This place on the Sefton Coast made me cry for a completely different reason: I didn’t see loneliness that engulfs you and kills you bit by bit, I didn’t experience disenchantment through the eyes of a child and I didn’t feel the fear of uncertainty. I only saw a row of silent footprints, a track of quiet purpose.
If you ever go there you will see footprints of men, women and children left behind many, many years ago. Dating from the late-Mesolithic to mid-Neolithic, a path of footprints of people going about their business thousands of years ago, unaware… Just hunting, picking up shellfish maybe… the children would help or just play on the beach and watch the waves battering the coast and wonder what they would encounter on the other side. I don’t really know. It just made me sad looking at the ghosts of people that are no longer, these scattered clues of past lifes, echoes of actions and routines forever engraved on the cold rock.

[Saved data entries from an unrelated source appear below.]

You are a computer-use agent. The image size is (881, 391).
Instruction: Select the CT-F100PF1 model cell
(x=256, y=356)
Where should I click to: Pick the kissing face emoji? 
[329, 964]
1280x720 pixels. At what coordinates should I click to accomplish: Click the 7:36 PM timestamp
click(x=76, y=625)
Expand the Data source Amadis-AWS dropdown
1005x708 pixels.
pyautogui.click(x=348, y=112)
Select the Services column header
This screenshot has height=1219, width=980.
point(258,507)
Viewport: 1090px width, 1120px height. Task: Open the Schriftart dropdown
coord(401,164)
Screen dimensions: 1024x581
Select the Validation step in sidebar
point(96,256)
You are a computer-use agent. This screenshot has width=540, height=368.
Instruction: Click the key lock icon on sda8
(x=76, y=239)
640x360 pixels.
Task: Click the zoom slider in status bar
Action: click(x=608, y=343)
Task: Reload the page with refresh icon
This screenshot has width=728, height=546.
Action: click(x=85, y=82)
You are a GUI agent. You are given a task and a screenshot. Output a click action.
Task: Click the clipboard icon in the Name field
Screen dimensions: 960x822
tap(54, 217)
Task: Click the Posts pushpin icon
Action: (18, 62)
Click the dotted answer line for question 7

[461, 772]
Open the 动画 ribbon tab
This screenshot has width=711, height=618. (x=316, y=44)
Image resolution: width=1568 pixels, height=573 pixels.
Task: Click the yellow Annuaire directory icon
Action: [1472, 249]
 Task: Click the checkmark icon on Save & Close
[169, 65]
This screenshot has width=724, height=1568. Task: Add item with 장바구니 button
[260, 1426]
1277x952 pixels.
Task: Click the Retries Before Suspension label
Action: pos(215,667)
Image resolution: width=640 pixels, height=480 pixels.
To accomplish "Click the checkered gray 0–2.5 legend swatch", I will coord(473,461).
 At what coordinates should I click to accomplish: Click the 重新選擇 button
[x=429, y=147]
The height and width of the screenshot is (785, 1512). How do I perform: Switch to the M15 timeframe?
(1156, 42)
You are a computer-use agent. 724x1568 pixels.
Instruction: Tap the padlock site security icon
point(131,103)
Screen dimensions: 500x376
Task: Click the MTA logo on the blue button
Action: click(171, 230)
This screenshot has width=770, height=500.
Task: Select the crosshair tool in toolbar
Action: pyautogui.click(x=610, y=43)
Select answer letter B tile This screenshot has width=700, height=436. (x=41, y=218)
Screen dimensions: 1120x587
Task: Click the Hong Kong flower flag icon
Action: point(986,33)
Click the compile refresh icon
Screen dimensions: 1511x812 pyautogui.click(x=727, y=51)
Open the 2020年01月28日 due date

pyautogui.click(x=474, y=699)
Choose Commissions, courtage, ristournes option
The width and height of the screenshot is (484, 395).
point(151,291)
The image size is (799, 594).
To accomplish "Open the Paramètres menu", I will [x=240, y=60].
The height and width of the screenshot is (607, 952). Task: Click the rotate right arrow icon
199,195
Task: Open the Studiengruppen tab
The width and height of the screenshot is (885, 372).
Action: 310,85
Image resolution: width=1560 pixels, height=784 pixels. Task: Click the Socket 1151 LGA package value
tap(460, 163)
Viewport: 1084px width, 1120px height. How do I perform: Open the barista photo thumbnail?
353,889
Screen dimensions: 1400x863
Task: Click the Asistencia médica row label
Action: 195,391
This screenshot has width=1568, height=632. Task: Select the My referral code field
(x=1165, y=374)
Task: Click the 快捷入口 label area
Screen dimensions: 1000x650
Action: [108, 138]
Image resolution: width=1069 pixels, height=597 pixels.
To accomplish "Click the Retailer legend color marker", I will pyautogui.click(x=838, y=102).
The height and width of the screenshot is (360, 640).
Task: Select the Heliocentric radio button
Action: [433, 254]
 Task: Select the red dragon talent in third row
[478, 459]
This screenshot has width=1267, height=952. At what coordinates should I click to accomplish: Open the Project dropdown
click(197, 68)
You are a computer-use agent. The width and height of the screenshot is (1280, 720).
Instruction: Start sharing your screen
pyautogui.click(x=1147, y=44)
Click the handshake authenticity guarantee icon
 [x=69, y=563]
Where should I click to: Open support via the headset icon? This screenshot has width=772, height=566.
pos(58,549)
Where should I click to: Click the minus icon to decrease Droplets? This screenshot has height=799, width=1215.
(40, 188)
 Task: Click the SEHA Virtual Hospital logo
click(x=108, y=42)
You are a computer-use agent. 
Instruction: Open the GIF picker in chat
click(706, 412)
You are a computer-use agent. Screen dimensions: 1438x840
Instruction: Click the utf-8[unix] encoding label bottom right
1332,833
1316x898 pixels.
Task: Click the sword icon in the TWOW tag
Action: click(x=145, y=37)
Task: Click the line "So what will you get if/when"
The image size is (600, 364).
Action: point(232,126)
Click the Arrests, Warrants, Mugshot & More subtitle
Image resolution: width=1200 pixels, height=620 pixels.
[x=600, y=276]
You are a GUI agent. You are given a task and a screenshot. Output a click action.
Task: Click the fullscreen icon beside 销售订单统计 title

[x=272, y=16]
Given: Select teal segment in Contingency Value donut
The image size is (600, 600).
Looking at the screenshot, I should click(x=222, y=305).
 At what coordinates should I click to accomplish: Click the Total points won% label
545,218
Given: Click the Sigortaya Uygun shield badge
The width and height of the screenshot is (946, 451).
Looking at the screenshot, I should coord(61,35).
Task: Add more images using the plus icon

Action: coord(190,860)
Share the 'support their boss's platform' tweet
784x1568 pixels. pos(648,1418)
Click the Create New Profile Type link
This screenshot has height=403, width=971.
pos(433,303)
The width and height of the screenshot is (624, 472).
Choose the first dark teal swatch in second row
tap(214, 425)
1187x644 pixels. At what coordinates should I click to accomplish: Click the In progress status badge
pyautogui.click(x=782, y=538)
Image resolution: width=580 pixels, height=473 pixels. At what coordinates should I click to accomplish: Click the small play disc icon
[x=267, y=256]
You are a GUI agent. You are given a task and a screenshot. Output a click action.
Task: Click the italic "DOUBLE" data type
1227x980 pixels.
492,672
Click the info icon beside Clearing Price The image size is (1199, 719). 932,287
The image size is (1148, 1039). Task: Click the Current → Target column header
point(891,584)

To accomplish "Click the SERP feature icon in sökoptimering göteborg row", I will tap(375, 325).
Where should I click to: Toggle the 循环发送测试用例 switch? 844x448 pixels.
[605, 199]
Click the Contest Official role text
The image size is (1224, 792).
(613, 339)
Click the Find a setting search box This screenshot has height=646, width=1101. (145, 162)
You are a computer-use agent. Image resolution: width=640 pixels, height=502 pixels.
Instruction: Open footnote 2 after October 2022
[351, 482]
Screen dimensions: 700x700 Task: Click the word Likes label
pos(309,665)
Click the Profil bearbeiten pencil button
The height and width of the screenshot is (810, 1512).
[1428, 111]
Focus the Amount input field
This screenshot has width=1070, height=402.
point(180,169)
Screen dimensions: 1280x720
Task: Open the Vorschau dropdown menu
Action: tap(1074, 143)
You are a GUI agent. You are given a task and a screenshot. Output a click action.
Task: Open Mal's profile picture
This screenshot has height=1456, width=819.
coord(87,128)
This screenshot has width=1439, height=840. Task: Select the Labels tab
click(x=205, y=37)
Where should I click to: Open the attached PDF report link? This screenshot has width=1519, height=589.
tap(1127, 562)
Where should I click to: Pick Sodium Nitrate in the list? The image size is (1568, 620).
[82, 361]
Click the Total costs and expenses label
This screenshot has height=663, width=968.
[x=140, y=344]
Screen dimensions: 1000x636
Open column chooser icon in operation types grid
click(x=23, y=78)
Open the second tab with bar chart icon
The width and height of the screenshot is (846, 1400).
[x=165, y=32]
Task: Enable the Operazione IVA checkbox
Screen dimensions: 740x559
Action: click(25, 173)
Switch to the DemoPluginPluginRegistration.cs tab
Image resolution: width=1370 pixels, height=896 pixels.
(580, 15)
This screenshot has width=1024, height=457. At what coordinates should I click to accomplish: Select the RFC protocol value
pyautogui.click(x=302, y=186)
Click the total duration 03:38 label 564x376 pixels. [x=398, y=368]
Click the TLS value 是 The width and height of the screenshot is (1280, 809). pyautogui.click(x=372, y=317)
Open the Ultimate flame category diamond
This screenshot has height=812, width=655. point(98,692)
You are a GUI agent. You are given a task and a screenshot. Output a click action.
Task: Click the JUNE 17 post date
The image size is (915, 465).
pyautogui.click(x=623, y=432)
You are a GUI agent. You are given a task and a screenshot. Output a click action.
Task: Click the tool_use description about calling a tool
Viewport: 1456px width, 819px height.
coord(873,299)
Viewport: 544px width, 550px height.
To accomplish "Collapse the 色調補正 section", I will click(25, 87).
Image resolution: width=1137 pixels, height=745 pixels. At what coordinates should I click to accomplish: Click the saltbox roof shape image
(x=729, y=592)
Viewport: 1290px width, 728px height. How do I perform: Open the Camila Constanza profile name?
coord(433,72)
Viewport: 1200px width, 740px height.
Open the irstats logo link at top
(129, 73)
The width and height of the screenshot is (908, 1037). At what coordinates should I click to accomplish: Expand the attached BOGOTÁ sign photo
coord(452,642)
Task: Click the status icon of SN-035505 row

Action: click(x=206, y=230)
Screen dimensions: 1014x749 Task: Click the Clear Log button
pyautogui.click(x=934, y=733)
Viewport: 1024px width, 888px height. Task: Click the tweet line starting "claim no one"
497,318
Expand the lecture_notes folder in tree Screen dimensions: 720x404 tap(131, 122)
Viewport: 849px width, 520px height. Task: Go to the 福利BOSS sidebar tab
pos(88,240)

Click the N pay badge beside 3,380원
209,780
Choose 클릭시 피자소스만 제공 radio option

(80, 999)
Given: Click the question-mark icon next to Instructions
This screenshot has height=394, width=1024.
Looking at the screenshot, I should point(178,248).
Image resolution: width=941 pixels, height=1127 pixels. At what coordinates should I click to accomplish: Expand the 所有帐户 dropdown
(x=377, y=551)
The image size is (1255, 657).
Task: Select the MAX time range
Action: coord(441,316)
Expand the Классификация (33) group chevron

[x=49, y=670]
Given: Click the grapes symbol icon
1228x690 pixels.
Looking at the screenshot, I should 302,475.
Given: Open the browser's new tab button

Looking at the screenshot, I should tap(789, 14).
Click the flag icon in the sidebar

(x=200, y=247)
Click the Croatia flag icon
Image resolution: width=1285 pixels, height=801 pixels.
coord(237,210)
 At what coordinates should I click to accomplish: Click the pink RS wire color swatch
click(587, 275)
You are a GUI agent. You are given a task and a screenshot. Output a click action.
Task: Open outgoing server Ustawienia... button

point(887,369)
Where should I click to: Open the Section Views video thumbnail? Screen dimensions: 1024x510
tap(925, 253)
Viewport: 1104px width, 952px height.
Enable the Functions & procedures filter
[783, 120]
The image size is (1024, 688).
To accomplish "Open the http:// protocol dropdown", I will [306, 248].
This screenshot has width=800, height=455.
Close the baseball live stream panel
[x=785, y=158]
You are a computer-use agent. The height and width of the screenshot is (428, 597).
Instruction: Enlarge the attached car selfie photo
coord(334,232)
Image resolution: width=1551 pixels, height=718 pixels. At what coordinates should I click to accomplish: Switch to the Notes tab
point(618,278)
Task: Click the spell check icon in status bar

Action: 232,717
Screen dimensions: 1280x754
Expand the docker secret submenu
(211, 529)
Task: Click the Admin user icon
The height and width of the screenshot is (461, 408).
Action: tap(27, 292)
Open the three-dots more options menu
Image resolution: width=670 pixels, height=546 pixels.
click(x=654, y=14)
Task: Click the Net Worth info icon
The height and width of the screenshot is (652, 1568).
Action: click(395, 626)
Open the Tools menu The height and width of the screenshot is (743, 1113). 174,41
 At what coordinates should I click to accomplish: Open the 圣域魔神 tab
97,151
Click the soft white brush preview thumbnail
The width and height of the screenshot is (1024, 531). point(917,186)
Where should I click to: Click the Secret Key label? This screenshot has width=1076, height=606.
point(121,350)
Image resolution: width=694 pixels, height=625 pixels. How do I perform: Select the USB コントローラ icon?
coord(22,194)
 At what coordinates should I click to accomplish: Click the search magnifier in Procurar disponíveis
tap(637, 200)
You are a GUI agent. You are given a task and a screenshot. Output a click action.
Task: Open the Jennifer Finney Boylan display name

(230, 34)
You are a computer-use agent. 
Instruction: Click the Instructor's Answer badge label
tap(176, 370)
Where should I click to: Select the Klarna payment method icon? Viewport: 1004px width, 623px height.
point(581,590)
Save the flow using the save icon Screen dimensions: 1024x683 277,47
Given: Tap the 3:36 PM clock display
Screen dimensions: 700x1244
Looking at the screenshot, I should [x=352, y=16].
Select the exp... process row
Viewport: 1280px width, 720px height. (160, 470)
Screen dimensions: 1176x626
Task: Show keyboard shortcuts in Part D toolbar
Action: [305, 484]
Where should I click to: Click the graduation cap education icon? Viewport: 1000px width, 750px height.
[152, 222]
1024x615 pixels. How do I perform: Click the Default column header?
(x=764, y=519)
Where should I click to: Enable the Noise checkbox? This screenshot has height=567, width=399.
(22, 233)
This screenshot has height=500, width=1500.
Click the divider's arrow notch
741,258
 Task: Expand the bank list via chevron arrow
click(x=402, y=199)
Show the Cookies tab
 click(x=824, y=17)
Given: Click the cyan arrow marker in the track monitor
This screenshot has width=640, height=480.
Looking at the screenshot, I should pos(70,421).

As odd as this might seem – and just for my own sake, I think- I feel the need to immediately create a narrative that would make the story of these ghost people meaningful. I use as many details as it is possible from my abridged knowledge of late- Mesolithic and mid-Neolithic civilizations and give them a happy ending. I imagine their life, their relationships and their struggles. I wonder if they laughed. I decide ‘yes, they did’. I don’t know if they had names or a simple “you there!” would have sufficed.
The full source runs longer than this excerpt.